In order to inject gas into a heavy oil reservoir, molecular diffusion of the dissolved gas into heavy oil is one of the crucial mechanisms to lower its viscosity while swelling the diluted oil. Various efforts have been made to predict the diffusivity of such gas dissolved in heavy oil with or without considering the oil swelling. Practically, the oil swelling is always considered in an excessively simplified manner so that such swelling is not able to exhibit its true effect on the estimated diffusivity. In most studies where the oil swelling is considered, the liquid-phase hydrocarbon is assumed to swell equally at every location because the height of liquid-phase in a diffusion vessel is simply extended proportionally to the oil swelling direction.

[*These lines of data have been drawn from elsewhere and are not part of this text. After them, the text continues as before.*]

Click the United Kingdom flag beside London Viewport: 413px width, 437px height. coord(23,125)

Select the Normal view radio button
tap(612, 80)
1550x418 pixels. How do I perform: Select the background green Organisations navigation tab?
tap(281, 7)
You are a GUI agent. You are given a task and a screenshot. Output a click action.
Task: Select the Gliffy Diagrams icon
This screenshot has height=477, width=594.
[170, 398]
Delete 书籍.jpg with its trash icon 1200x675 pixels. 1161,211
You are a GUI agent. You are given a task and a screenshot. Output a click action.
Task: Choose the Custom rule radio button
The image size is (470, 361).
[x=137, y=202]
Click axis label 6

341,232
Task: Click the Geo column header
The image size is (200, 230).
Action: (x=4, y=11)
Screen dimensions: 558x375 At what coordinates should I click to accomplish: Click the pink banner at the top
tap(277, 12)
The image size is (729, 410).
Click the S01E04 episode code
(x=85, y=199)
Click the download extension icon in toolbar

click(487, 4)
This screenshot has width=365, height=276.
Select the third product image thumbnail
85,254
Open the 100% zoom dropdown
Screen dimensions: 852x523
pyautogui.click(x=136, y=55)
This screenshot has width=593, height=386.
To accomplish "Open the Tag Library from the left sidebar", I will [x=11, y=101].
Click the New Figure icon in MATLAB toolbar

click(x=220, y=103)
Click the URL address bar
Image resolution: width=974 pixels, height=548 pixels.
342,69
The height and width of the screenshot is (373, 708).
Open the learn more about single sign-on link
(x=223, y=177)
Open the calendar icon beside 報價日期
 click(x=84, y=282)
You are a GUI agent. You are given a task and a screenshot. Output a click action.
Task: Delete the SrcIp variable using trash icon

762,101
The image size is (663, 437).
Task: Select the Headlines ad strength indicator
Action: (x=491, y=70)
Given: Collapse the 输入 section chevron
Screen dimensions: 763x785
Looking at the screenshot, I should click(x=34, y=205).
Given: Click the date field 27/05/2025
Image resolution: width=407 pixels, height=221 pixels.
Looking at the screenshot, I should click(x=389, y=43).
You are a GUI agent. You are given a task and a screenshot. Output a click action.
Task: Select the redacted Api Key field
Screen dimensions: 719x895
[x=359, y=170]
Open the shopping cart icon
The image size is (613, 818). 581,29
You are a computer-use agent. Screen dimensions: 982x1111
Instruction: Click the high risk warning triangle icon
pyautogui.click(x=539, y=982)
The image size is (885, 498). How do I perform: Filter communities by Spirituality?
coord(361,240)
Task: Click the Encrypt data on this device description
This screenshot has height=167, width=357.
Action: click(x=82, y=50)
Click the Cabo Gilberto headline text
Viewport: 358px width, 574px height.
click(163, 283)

Such a proportional swell is often realized during numerical solutions by uniformly extending the numerical cells, regardless of the amount of dissolved gas contained in each of them. In addition, no studies have been made to examine the contribution of one gas over the other for a gas mixture-liquid system. In this study, a pragmatic approach is proposed to determine the main- and cross-term diffusivities of gas-liquid systems considering local swelling effect. More specifically, diffusivities of CO2 and a CO2-C3H8 mixture in a Lloydminster heavy oil are respectively estimated by implementing the finite difference approximation (FDA) with the face-centered explicit scheme. For the CO2-C3H8 mixture, the individual diffusivity of each gas in the mixture is firstly computed independent of the other gas in the mixture. Then, the cross-term diffusivity is included to verify the effect of the other gas in heavy oil for the diffusion of one gas, while the local oil swelling is implemented during the estimation of the individual gas diffusivities. It is found that the obtained diffusivities of pure CO2 and each individual component of the CO2-C3H8 mixture in the Lloydminster heavy oil are reasonable and accurate to reproduce the measured oil swelling factors obtained from the dynamic volume analysis (DVA) tests.